- Extract
Coordinates: Chepiwanoxet is a neighborhood in Warwick, Rhode Island, with an island peninsula in Greenwich Bay, an arm of Narragansett Bay. The neighborhood straddles the Amtrak railroad lines, which lies just east of and parallel to the Post Road (US Route 1). Its boundaries are Neptune Street to the North, Alger Avenue to the South, Post Road to the West, and Greenwich Bay to the East. Chepiwanoxet Way, an underpass beneath the Amtrak lines, now serves as the only street access in and out of the neighborhood.
Native Americans, who fished its island and shores, named this area between Post Road and Greenwich Bay "Chepiwanoxet." Settled as a colonial farm in early 18th century, it became a beach resort with hotel and shore dinner hall after the Chepiwanoxet railroad station opened in around 1837. Small lots were sold for summer cottages to upstate residents and for homes to workers in Cowesett hill estates in late 19th century. Before World War I, the Gallaudet Corporation built a causeway to the island for its seaplane factory, with many workers living here. Warwick bought the island in 1994 for a city park.
Chepiwanoxet, known also in earlier sources as Chepinoxet, is a Narragansett word. It may be derived from chepi 'separated,' -wan (particle) -ok 'little' -sett 'place', meaning perhaps 'Little Separated Place,' or possibly 'Little Place at the Northeast,' compare chepewéssin 'northeast wind.'
Chepiwanoxet is underlaid by sedimentary rocks of the Coal Age (Pennsylvanian period, about 300 million years old). This rock formation is 60 miles (97 km) long, extending from Hanover, Massachusetts, south to the mouth of Narragansett Bay, and 18 miles (29 km) wide from Providence to Fall River. It underlies the entire Narragansett Bay, including the Providence River, Greenwich Bay, Fall River, the Sakonnet River, plus both East and West passages out to the ocean. Chepiwanoxet and East Greenwich are just inside the western edge of the Rhode Island formation.
The new Bedrock Geologic Map of Rhode Island gives more details of what underlies the unconsolidated surface material. Chepiwanoxet sits atop the western edge of the Rhode Island Formation of the stratified Narragansett Bay Group of the Pennsylvanian period (between 323 and 290 million years ago). The Narragansett Bay Group rocks are part of the Esmond-Dedham subterrane of the Southeastern New England Avalon zone. Uphill from the Post Road (US Route 1) is the boundary between the Rhode Island Formation and the older Scituate Igneous Suite (granite and diorite/gabbro rock) of the Devonian period (408 to 362 million years ago), which extends westward to the Connecticut border.

- Entries supplied
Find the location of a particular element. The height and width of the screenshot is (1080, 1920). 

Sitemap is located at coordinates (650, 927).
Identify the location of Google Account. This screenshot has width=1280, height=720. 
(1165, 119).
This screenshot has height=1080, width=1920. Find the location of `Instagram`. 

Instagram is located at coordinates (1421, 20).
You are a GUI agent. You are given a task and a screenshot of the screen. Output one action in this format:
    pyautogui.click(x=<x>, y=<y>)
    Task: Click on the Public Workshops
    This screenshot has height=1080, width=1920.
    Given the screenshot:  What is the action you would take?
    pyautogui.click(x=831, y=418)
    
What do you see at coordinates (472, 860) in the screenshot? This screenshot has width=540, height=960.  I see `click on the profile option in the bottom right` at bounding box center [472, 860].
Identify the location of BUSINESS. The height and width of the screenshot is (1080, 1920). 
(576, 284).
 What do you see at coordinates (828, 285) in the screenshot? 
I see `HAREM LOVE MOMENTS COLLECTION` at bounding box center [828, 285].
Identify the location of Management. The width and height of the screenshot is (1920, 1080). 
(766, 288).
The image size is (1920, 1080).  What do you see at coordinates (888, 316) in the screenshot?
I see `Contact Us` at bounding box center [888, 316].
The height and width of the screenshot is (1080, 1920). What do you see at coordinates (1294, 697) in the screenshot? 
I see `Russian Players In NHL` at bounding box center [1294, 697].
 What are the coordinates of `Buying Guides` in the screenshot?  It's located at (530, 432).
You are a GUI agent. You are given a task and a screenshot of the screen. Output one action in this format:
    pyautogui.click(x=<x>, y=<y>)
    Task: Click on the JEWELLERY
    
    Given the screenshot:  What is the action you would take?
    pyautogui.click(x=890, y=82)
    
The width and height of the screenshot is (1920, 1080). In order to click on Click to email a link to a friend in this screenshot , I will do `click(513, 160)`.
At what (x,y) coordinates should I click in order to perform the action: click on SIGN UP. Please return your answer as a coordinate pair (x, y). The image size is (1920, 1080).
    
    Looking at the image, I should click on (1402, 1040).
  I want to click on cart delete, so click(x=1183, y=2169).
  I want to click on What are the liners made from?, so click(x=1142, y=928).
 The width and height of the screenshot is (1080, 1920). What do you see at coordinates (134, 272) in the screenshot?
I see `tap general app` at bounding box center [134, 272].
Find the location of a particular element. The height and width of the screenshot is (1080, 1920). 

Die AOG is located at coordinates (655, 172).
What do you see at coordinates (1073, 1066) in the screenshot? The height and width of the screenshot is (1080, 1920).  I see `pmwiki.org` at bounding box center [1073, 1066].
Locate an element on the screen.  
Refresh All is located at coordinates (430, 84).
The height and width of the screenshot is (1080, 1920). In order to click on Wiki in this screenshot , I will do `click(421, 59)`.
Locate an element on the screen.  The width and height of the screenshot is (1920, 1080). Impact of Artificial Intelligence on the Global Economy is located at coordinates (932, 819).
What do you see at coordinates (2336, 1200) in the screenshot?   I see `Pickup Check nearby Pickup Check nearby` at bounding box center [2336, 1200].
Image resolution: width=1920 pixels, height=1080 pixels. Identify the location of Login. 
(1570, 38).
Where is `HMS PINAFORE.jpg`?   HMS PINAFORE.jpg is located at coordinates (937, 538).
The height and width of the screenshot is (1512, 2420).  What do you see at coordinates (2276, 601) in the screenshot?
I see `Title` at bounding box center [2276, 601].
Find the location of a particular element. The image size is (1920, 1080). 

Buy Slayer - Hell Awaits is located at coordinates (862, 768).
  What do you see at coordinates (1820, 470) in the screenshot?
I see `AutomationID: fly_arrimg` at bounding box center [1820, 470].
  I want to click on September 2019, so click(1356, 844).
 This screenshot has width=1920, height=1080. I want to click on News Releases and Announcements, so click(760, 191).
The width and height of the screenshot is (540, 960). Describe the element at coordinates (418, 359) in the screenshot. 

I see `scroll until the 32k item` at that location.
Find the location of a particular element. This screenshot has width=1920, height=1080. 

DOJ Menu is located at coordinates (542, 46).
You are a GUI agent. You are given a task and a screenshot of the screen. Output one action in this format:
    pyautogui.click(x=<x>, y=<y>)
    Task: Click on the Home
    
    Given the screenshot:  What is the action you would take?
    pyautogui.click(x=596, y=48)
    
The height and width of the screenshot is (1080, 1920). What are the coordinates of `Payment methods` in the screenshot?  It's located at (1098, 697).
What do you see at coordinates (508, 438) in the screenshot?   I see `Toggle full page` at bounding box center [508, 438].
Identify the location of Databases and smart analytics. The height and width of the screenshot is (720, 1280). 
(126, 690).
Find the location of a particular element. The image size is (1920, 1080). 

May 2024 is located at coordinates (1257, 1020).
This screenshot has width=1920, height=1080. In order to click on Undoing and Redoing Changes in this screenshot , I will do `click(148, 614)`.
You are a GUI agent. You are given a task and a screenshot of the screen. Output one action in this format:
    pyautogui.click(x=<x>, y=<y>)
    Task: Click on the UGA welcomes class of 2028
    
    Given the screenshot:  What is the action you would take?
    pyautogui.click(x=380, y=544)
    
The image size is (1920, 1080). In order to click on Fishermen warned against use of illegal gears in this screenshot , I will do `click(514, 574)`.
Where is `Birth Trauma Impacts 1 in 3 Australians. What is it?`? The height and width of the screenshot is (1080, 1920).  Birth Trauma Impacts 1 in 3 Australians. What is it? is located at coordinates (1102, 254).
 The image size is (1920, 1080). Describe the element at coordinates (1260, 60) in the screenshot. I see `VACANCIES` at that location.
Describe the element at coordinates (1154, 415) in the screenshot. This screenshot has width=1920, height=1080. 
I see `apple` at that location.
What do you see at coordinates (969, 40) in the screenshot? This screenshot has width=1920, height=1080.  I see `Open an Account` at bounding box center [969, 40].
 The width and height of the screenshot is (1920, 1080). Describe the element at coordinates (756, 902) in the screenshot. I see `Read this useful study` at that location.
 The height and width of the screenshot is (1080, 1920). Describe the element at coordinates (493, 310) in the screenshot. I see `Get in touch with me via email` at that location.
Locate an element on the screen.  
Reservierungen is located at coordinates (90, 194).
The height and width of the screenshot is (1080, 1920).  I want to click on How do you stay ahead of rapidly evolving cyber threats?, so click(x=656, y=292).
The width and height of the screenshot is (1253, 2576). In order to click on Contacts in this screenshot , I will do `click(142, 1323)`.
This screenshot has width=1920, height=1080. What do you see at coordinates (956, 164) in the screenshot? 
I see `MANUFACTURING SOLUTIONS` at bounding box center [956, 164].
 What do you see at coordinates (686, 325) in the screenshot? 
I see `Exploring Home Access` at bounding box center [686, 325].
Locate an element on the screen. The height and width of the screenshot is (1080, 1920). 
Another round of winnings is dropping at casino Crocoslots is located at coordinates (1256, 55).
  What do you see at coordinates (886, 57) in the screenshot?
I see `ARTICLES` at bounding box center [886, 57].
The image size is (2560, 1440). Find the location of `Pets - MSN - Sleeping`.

- Problem description
From the Chepiwanoxet text, copy everything from "The new Bedrock" down to "the Connecticut border.", word for word. You won't need the listing for this.

- Output
The new Bedrock Geologic Map of Rhode Island gives more details of what underlies the unconsolidated surface material. Chepiwanoxet sits atop the western edge of the Rhode Island Formation of the stratified Narragansett Bay Group of the Pennsylvanian period (between 323 and 290 million years ago). The Narragansett Bay Group rocks are part of the Esmond-Dedham subterrane of the Southeastern New England Avalon zone. Uphill from the Post Road (US Route 1) is the boundary between the Rhode Island Formation and the older Scituate Igneous Suite (granite and diorite/gabbro rock) of the Devonian period (408 to 362 million years ago), which extends westward to the Connecticut border.